Records provided ::
----
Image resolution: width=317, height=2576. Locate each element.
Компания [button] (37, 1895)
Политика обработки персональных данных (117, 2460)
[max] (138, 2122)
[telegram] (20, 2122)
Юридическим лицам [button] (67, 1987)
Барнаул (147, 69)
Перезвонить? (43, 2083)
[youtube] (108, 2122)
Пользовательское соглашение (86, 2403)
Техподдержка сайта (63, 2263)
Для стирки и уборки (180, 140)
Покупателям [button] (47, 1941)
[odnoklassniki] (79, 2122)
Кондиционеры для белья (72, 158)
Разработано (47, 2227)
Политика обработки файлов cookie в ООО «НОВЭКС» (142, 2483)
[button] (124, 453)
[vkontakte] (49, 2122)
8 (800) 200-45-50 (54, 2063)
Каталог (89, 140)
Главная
----
Exercise ::
Print exactly, and only, the lines from the line containing "Политика обработки файлов" through the final line of the records, both included.

Solution for this problem ::
Политика обработки файлов cookie в ООО «НОВЭКС» (142, 2483)
[button] (124, 453)
[vkontakte] (49, 2122)
8 (800) 200-45-50 (54, 2063)
Каталог (89, 140)
Главная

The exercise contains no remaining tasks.